The priority science drivers and resulting three-year experiments were used to define the functionality of the initial simulation system. Infrastructure design is based on the requirements to facilitate hypothesis-testing workflows (configuration, simulation, diagnostics, analysis). As mentioned above, the infrastructure element is continuously evolving and does not have the distinct phasing of the other three elements. The infrastructure will maintain a disciplined software engineering structure and build turnkey workflows to enable efficient code development, testing, simulation design, experiment execution, analysis of output, and distribution of results within and outside the project. Since the E3SM model system will be made available to users outside of the project, the infrastructure includes the documentation and software repositories expected of open-source software systems.

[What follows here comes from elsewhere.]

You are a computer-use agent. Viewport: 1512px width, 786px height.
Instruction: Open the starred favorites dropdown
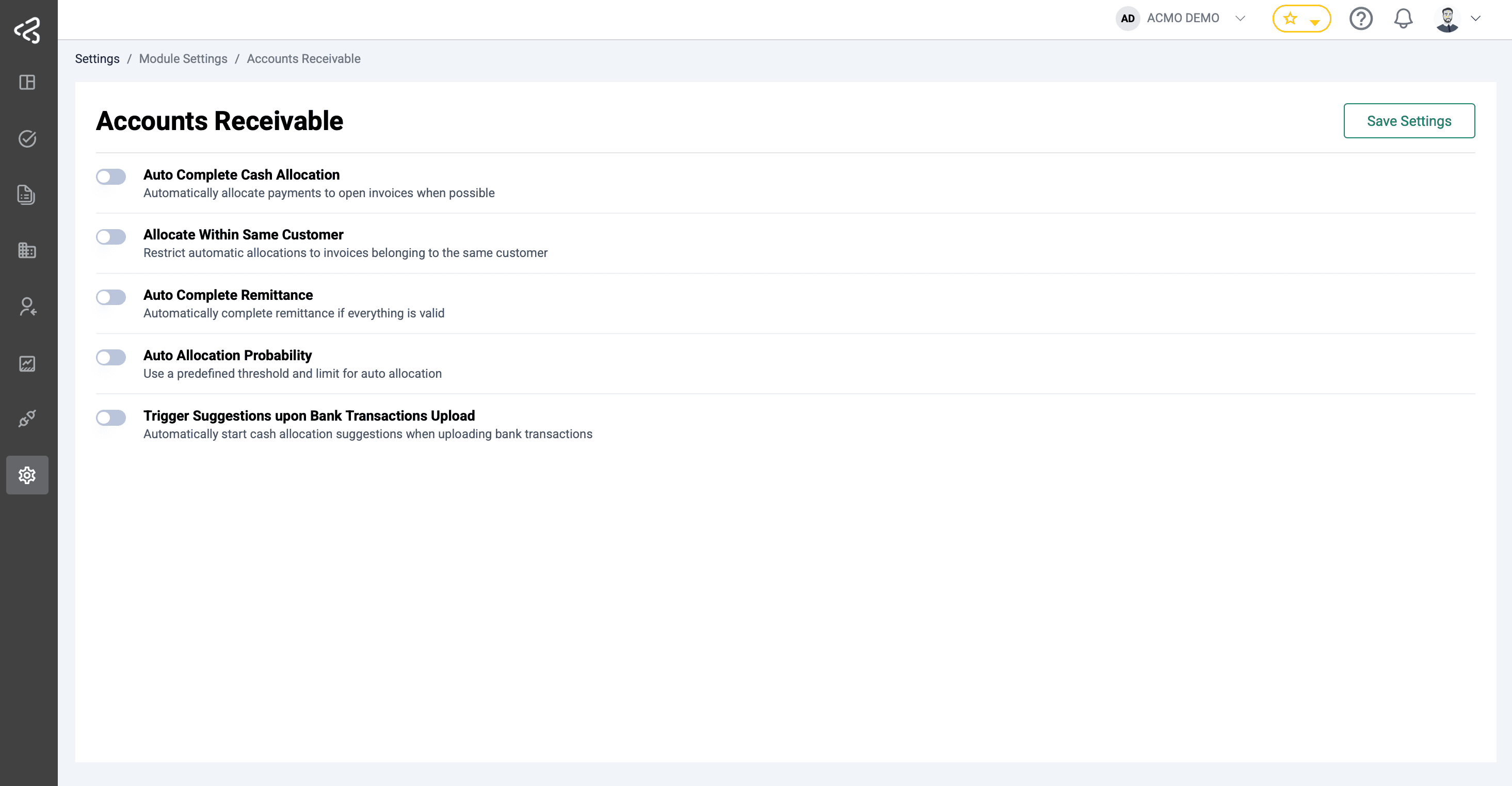(x=1301, y=18)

Project Phasing and its Relationship to Model Versions

Administratively, DOE has supported the E3SM project under DOE-BER”s Scientific Focus Area structure, which requires a full proposal and complete peer-review every three to four years.  Each period covered under a single proposal as a project “phase.” During each phase, the project develops and runs multiple versions of the E3SM system. For example during phase 1 (2014-2018), E3SM v1 was developed and simulations using both the v0 and v1 models were performed. Many model features developed during phase 1 will be integrated and tested in the v2 model. E3SM Phase 2 (2018-2021) activities include completion of the v1 simulations, development of E3SM v2 and associated simulations driven by the v2 science questions, and development of the v3/v4 model to be used in major simulations in Phase 3/4 from 2021 to 2027.